The Borlands had three children: James “Skip” III; Donia Elisabeth, and Christopher Vogel, who was born prematurely and weighed less than three pounds. He struggled during his first year with infection, a hernia surgery and pneumonia, but lived to age 32, when he died in a tragic accident in 1998, leaving behind one son, Maximilian.

The Borlands enjoyed travel and one of their favorite frequent trips over three decades was to the Big Horn Ranches in north central Colorado, owned by good friend A.D. Davis, one of the Winn-Dixie founders.

Lee-Margaret and Jim Borland at Davis Ranch, 1969

Lee-Margaret and Jim Borland at Davis Ranch, 1969

“Jim had ridden horses during medical school when he worked at a summer job in Golden, Colorado, teaching children to ride. Jim’s father rode and had gotten him into leading pack trips over the Continental Divide. Jim always wore his father’s chaps,” said Lee-Margaret. “He took week-long trips out to work on the Davis ranches in spring when the calves were born. He rode on cattle drives, de-horned, castrated, branded and vaccinated cattle.”

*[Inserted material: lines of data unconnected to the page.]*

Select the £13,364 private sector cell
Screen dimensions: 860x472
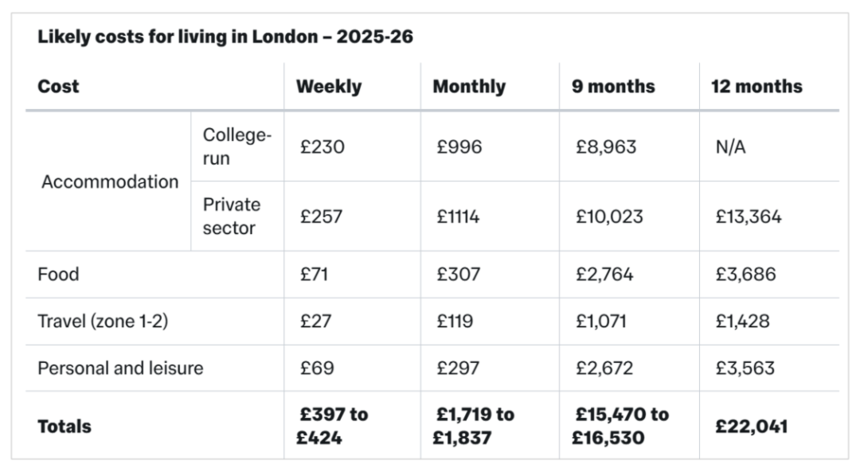[746, 217]
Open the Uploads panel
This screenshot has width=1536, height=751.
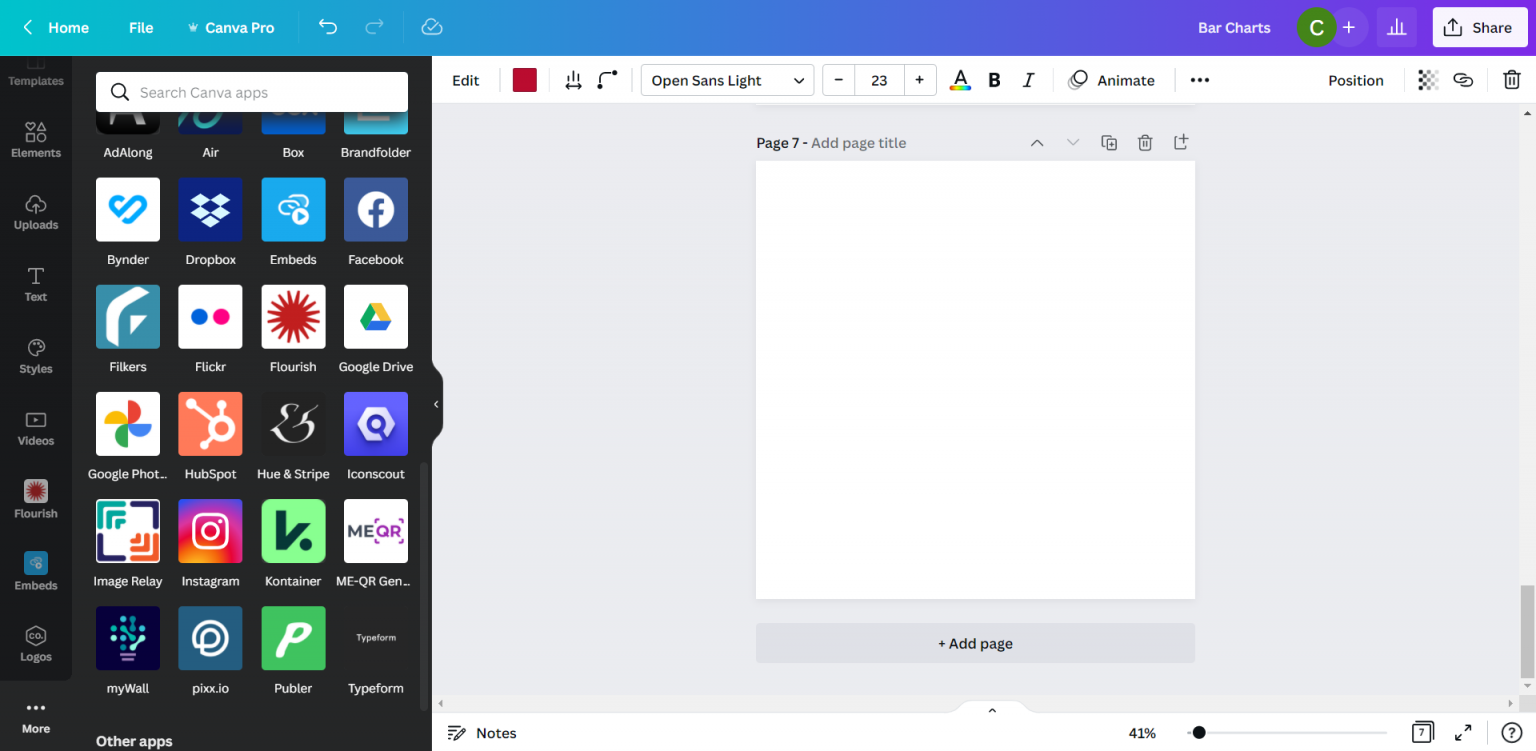coord(36,212)
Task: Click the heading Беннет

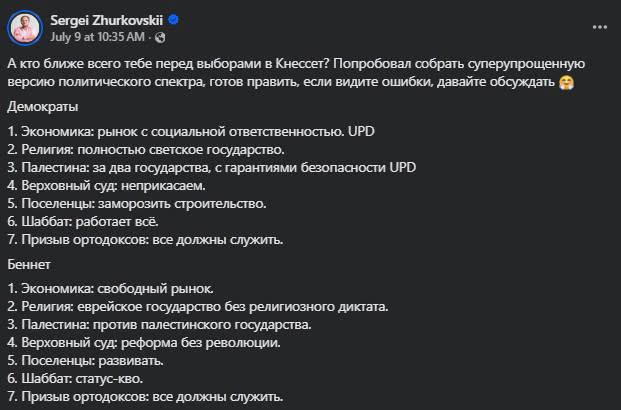Action: [29, 264]
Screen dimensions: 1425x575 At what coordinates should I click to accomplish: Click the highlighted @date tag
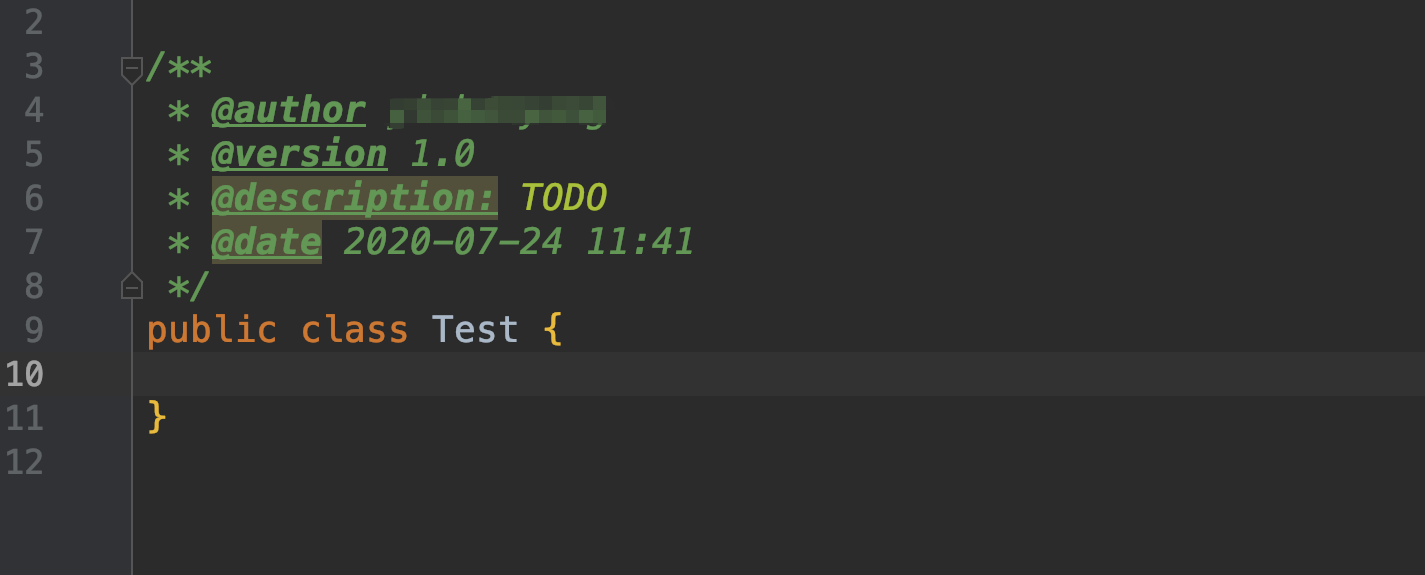click(x=266, y=242)
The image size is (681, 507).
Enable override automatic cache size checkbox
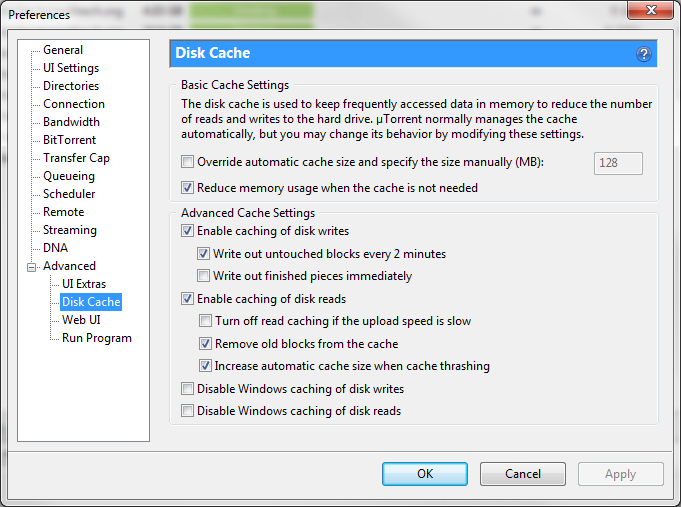pyautogui.click(x=188, y=162)
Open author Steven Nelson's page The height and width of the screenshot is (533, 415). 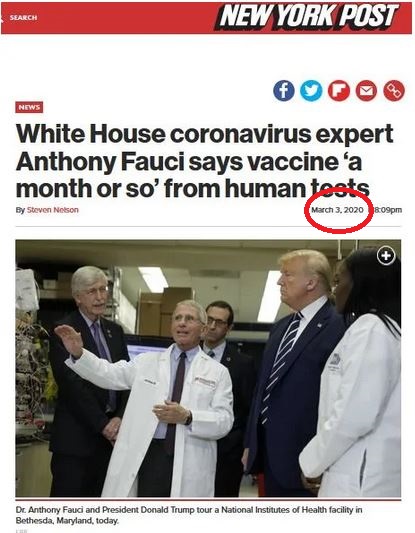click(x=53, y=210)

Lee-Margaret had never ridden but after Davis put her on a horse, she learned to ride and began to accompany her husband out to Colorado.

“We started to return to Colorado in the fall for round-up time on the BLM (Bureau of Land Management) lands. We were in the saddle all day. I learned to give the cattle injections and got pretty good at that,” she said. “It was an unforgettable experience. We spent at least 25 years enjoying our cowboy life.  I will never forget the kindness of A.D. when my father died.  A.D. arranged for me to fly to Tampa from Colorado to be with my mother.”

During this period, in the 1970s, Borland was named the Young Internist of the year in 1972 by the American Society of Internal Medicine “in recognition of outstanding contribution to the practice of internal medicine by a physician under 40.”

The Washington Post Parade magazine featured a photo and article about Borland in September 1977 regarding his diet plan that permanently healed recurring ulcers in his patients.

He was named an Honorary Clinical Professor of Medicine at the University of Florida School of Medicine, 1979 – present. He was a clinical professor of medicine at UF School of Medicine and at UF Health Science Center in Jacksonville.

During his 31-year career, Borland was dedicated to research and treatment of gastrointestinal diseases, the teaching of medical students and residents and continuing medical education. After his retirement in 1996 from gastroenterology private practice and after two years of globe-trotting travel with his wife, in 1999 Borland embarked on a second career, working as Associate Chief of Staff for Outpatient Clinics at the North Florida/South Georgia Veterans Health System.

In 2000, Borland was awarded Mastership in the American College of Physicians (MACP), a lifetime honor awarded in recognition of personal character, positions of honor and influence, eminence in medical practice, medical research or other accomplishments in science and medicine.

During that time, Borland also served as CMO for the Jacksonville Clinic. He was responsible for management of nine outpatient clinics and a workforce of 700 clinical, support and administrative personnel, for which he received a Distinguished Career Award from the Department of Veterans Affairs. He retired for the second time in 2011.